Si hay algún elemento de nuestra sociedad que le discuta al político su trono como patógeno, ese es el politólogo. Los politólogos son ―somos― como el Canijo de Érase una vez el hombre:
La imagen sintetiza muy bien los atributos tanto del político (la lanza como potestas
y la mirada despierta como auctoritas) como del politólogo (el dedo señalando al enemigo y la mano que encubre, disimula, enmascara, esconde y camufla. Un tipo de fiar, como vemos. No es el único ejemplo de esta perniciosa pareja. El arte, por su capacidad reveladora, nos provee de otro:

Ahí está nuestro hombre, Gríma Lengua de Serpiente: recto, fiable, movido por causas nobles. ¿No es estupendo que consejeros así sean los verdaderos agentes decisores del Estado?

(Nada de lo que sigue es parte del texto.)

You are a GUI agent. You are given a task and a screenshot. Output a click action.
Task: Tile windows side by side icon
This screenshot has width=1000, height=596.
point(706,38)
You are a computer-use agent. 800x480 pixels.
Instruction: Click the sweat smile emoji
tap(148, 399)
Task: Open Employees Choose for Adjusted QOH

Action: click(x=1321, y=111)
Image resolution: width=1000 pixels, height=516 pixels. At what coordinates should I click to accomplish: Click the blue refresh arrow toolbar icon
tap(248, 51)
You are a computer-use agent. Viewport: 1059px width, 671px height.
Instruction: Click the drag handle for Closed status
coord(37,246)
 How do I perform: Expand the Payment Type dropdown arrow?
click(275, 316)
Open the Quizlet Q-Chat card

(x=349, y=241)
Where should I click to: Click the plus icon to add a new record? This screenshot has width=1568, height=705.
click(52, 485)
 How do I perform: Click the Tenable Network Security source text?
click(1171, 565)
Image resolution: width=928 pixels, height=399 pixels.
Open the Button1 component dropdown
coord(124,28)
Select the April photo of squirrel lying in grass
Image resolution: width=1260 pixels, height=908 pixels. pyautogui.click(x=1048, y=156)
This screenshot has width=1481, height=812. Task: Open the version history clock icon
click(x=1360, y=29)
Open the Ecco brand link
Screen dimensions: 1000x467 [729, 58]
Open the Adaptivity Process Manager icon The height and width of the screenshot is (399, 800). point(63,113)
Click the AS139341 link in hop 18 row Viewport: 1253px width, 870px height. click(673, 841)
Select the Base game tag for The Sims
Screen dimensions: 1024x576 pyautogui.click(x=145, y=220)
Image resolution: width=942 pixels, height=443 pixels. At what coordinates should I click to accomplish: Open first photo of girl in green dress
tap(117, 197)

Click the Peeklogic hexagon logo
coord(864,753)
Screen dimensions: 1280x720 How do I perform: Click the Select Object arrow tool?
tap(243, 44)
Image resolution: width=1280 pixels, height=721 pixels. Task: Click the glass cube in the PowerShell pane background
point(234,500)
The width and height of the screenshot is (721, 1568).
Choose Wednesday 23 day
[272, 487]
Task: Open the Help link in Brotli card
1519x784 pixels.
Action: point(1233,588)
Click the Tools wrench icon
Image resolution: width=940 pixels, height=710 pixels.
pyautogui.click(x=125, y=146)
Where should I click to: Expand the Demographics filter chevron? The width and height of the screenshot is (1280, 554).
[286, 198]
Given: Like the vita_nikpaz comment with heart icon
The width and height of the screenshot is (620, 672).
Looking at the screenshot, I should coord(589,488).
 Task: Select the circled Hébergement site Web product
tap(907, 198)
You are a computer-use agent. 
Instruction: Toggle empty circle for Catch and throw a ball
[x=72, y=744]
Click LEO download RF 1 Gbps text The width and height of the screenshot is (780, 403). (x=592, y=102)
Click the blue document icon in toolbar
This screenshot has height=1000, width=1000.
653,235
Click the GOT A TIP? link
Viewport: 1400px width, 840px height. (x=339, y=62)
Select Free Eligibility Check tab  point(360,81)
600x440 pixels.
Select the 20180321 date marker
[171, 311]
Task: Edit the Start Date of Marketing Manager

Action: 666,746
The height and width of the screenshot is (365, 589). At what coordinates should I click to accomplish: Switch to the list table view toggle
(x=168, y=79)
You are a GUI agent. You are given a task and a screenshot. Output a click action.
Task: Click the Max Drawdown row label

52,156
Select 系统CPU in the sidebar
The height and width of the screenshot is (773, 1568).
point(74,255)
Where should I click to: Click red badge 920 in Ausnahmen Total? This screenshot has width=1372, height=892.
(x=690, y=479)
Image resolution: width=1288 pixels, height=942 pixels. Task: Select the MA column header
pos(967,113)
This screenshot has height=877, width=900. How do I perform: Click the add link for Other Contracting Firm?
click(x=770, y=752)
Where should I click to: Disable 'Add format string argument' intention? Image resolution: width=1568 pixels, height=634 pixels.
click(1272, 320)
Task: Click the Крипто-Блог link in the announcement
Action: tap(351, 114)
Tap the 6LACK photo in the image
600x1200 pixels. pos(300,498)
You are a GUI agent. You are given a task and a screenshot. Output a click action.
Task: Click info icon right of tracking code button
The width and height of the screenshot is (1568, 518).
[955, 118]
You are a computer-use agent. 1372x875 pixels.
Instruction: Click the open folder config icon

Y qué decir del político, tan dueño de su destino, tan audaz.
Hasta este punto se me puede acusar de opinar sin fundamento, de trabajar al margen del método científico. Hasta este punto.
En 1967 los politólogos Seymour Martin Lipset y Stein Rokkan presentaron su teoría de las divisiones (lo que un politólogo cursi llamaría cleavages y uno menos cursi clivajes, que es peor), según la cual la sociedad está atravesada por fracturas que la parten en dos según diferentes criterios: izquierda vs. derecha, creyentes vs. ateos, dignidad vs. salir a la calle en chanclas… Los partidos entendieron enseguida que podrían utilizar estas divisiones en su favor: si un partido X lograba identificar una de esas acantilados ideológicos y situarlo cerca del partido Y y lejos de sí mismo, todos los votantes que estuvieran entre esa falla y el partido X tenderían a votarlo. Un ejemplo: imaginemos que el PP tuviera principios y siguiera estando a favor de la prohibición del aborto. Dado que la mayoría de la población (por motivos que no logro imaginar) piensa que matar un feto humano es tolerable, todos los partidos proaborto tratarían de magnificar esta división para ganarse el apoyo de la mayoría social, al menos en ese aspecto. Esa, de hecho, es la razón por la que el PP abandonó sus principios en ese tema y dejó a Gallardón colgado con su ley (dos pájaros de un tiro).
En un país como España, que ya viene dividido de fábrica y cuyas fracturas son fácilmente asimilables en un mismo eje tan simplificado como falaz (izquierda progresista, atea, feminista, chanclista, leída, antitaurina, federalista… vs. derecha conservadora, católica, caciquil, liberal, mocasinil, taurina, centralista…), los politólogos que asesoran a nuestros prohombres entendieron que la teoría de las divisiones sería especialmente útil aquí a la hora de ganar votos. Para los partidos, lo de menos es que la división perjudique a la sociedad y nos debilite como país, lo importante para los políticos es que según sus carísimos gurús las tensiones sociales los acercan a la Moncloa, así que hay que fomentarlas. País dividido, político contento.
Este es solo un ejemplo de cómo funciona la trastienda de la política, más allá de sonrisas electorales y dramatizaciones mitineras (que también están estudiadas). Un ejemplo entre muchos que nos hablan de la entrañable amistad entre político y politólogo y los múltiples beneficios que aporta y seguirá aportando a esta nuestra sociedad, Q. E. D.
P. S.: Alguien, después de leer esta entrada, podría aventurar que la mutación del patógeno politólogo en el superpatógeno politólogo-político sería como una combinación de Alien y Predator, una máquina perfecta de reventar sociedades. Podría, incluso, aventurar que ya está aquí, que ya ha llegado. Que quiere tu voto y sabe cómo conseguirlo. Que no escaparás de él. Ni de su coleta. (Estas especulaciones estarían, naturalmente, al margen de las intenciones del autor de este blog, inocentes y cordiales por demás).